_Exercise aim_
Copy everything from the line containing "Task: Click the 告诉我你想要做什么 search box" down to the end of the entries, with the requests included and the pictures left out. Increase every coordinate in the answers by 13, and keep all other numbers as they are.

Item coordinate data
****************************************
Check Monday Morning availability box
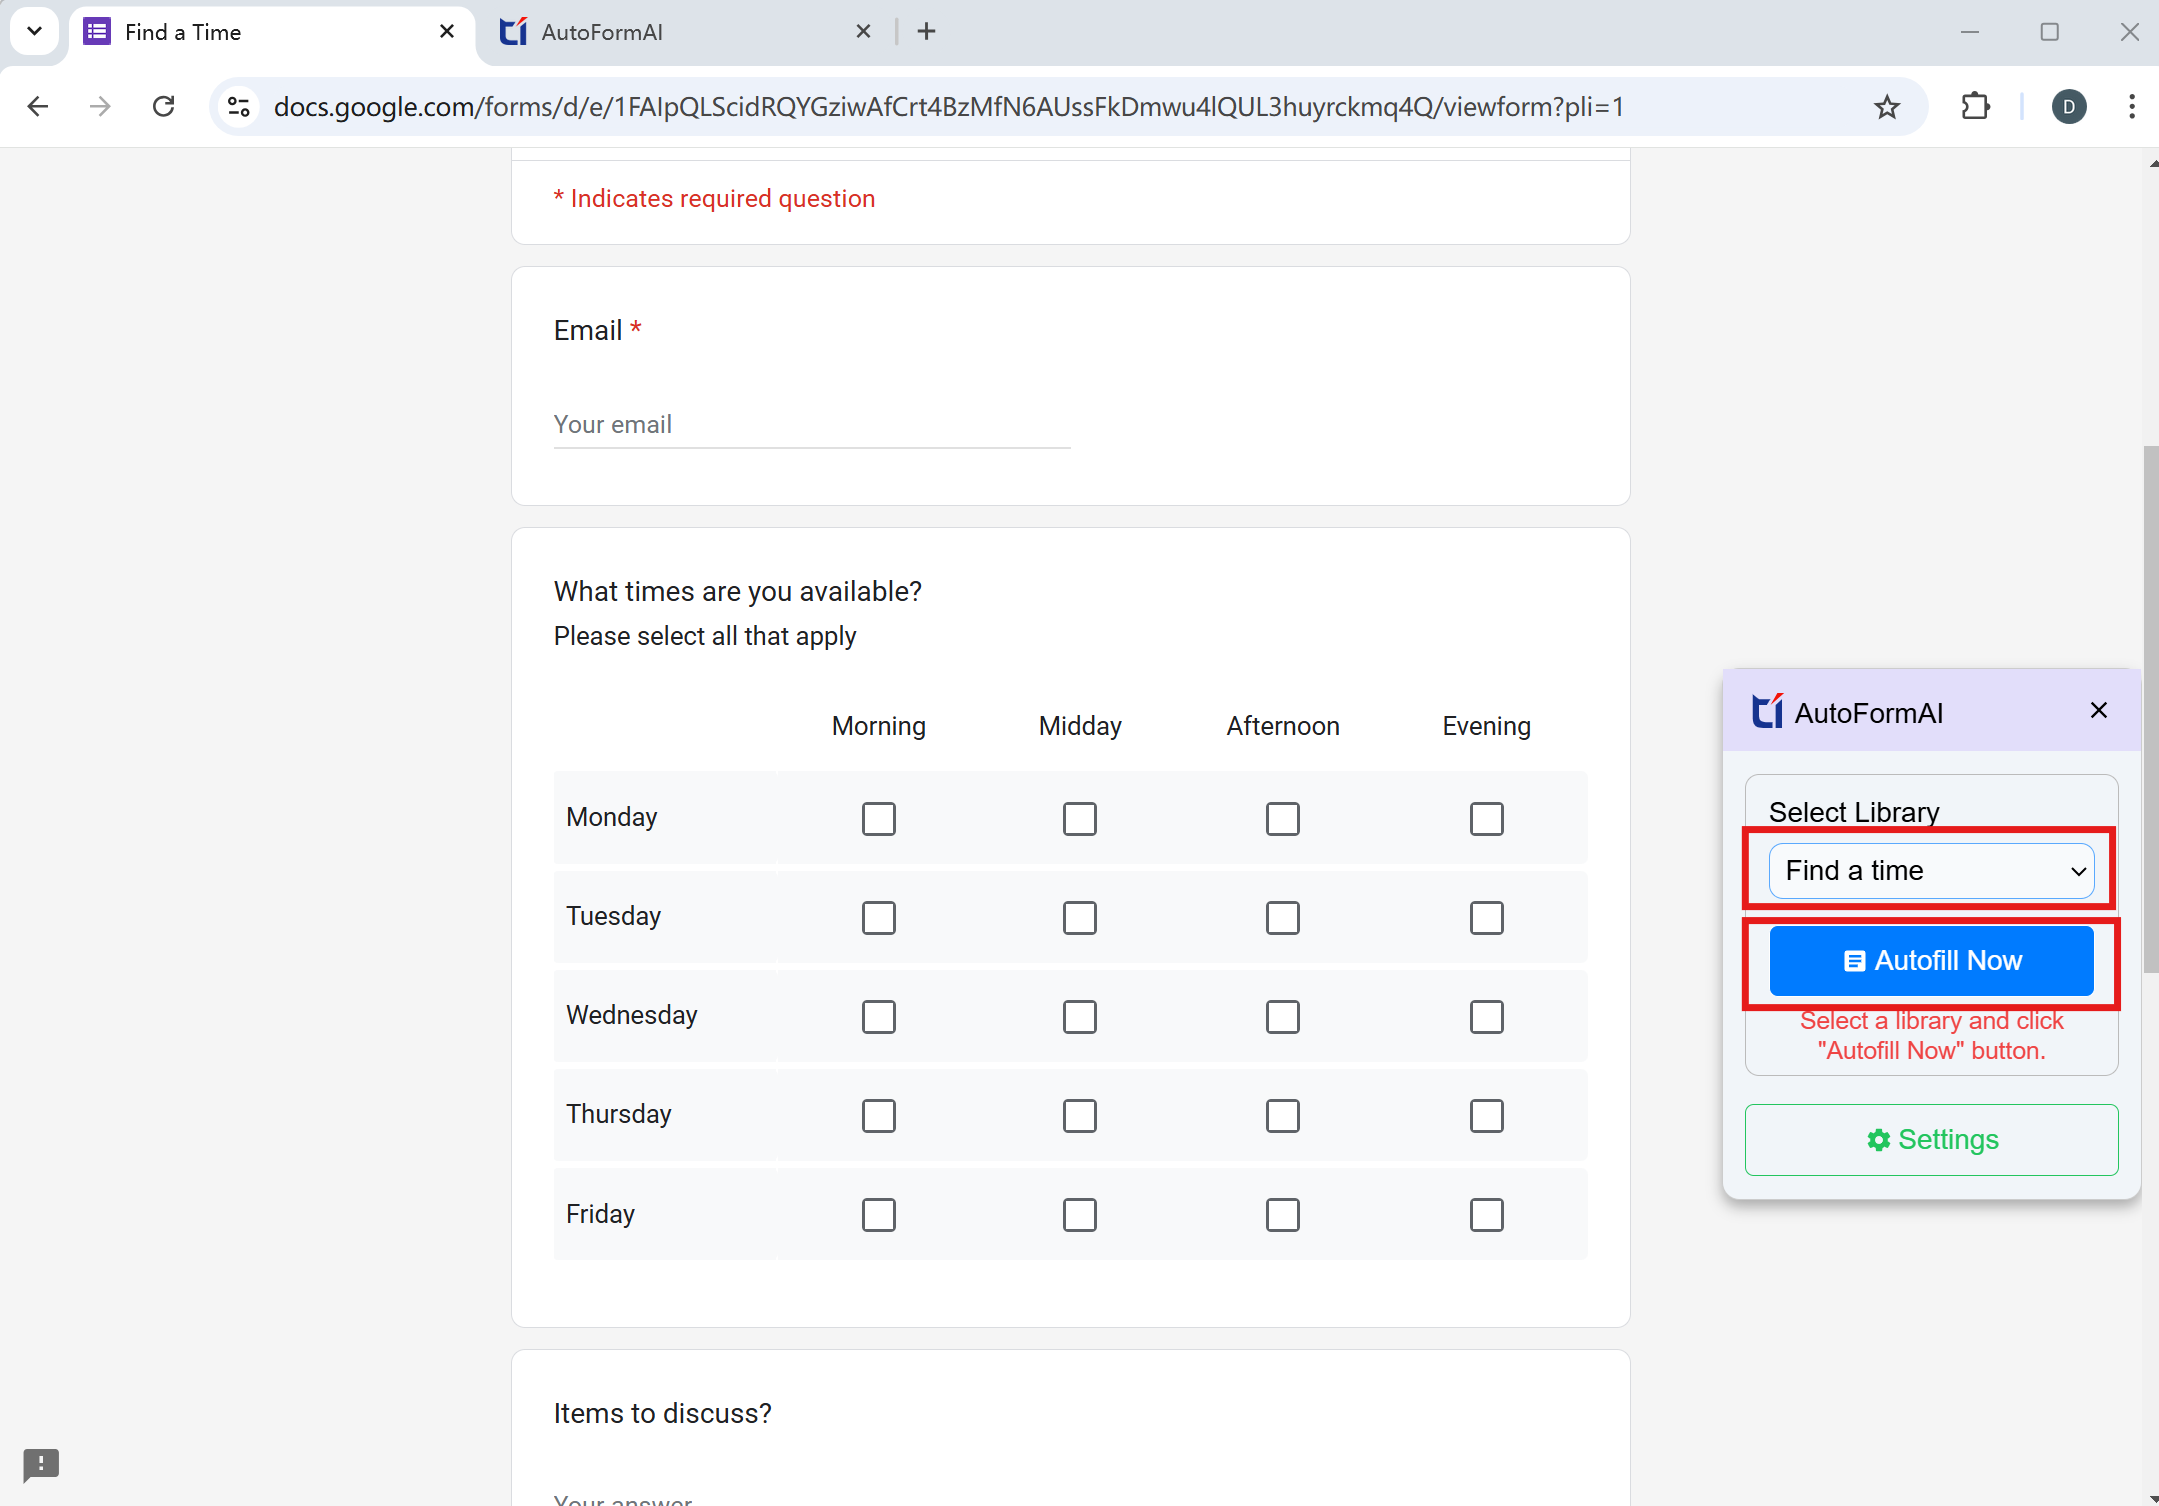The height and width of the screenshot is (1506, 2159). (878, 819)
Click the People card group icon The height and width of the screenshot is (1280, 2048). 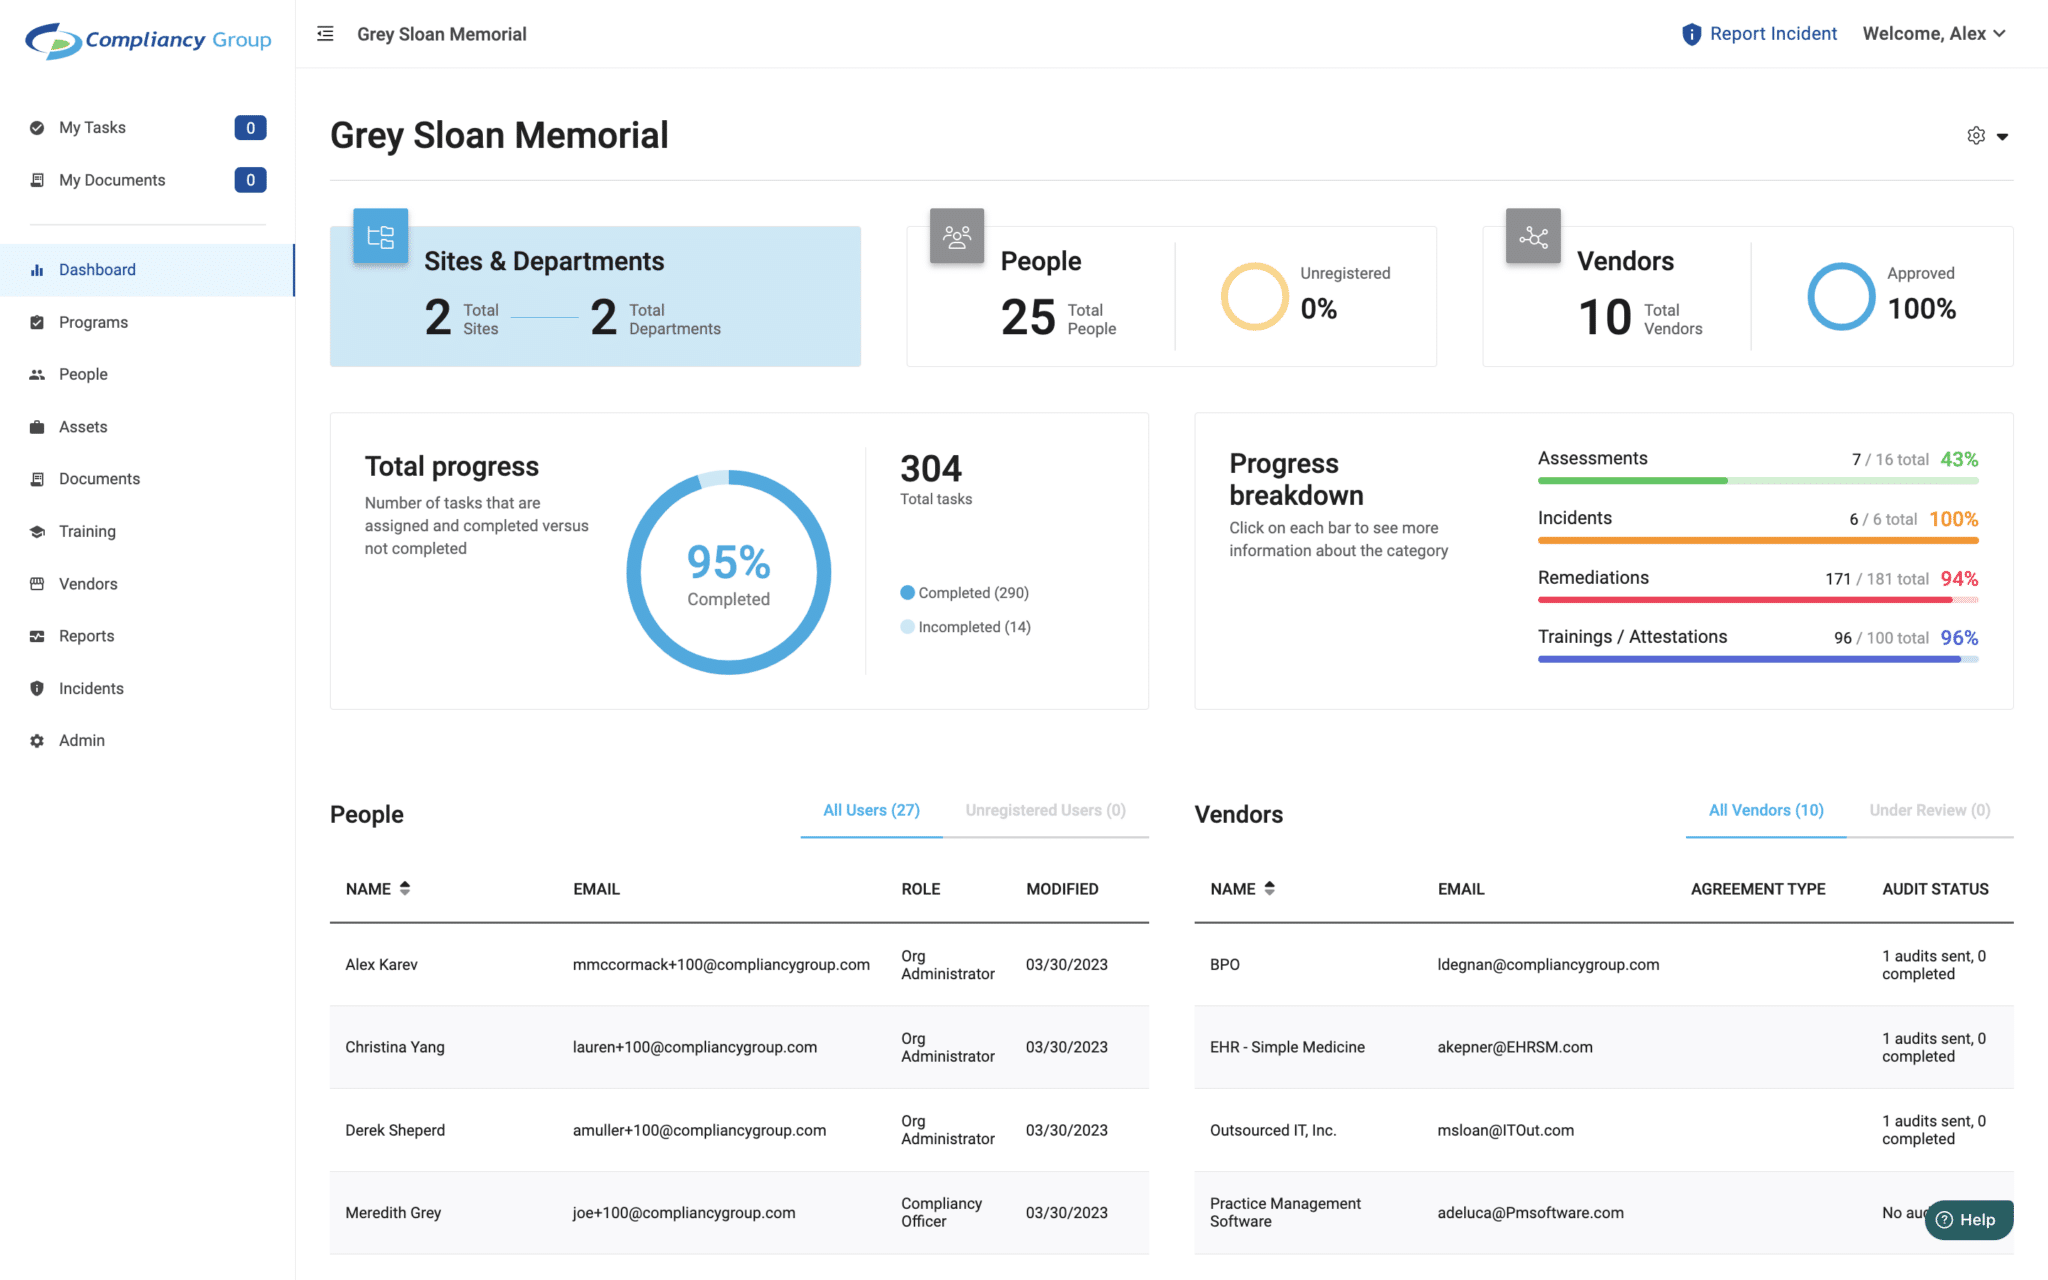[x=957, y=237]
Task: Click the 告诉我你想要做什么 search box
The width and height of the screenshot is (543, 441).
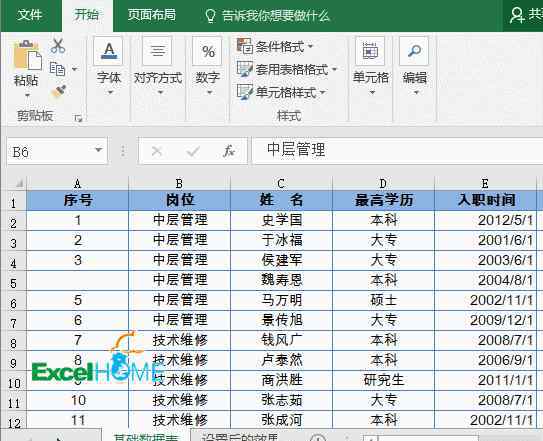Action: (x=267, y=16)
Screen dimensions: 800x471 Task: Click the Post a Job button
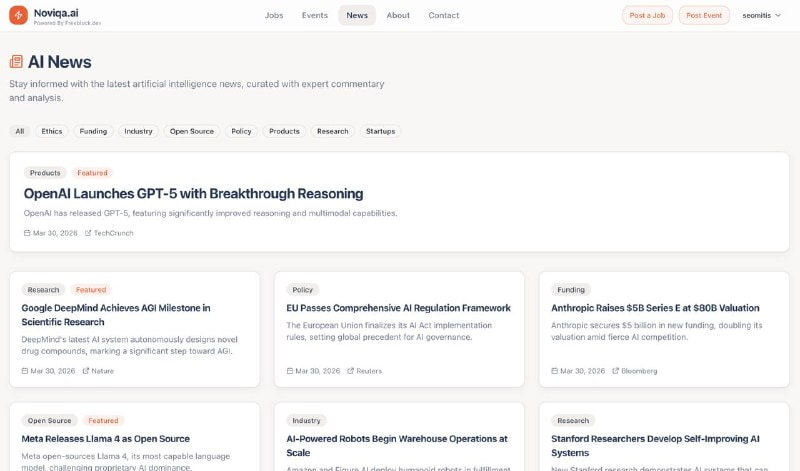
****************************************
_Written response_
Task: Click the 告诉我你想要做什么 search box
The width and height of the screenshot is (543, 441).
Action: (x=280, y=29)
Screen dimensions: 800x471 Task: Click the Post a Job button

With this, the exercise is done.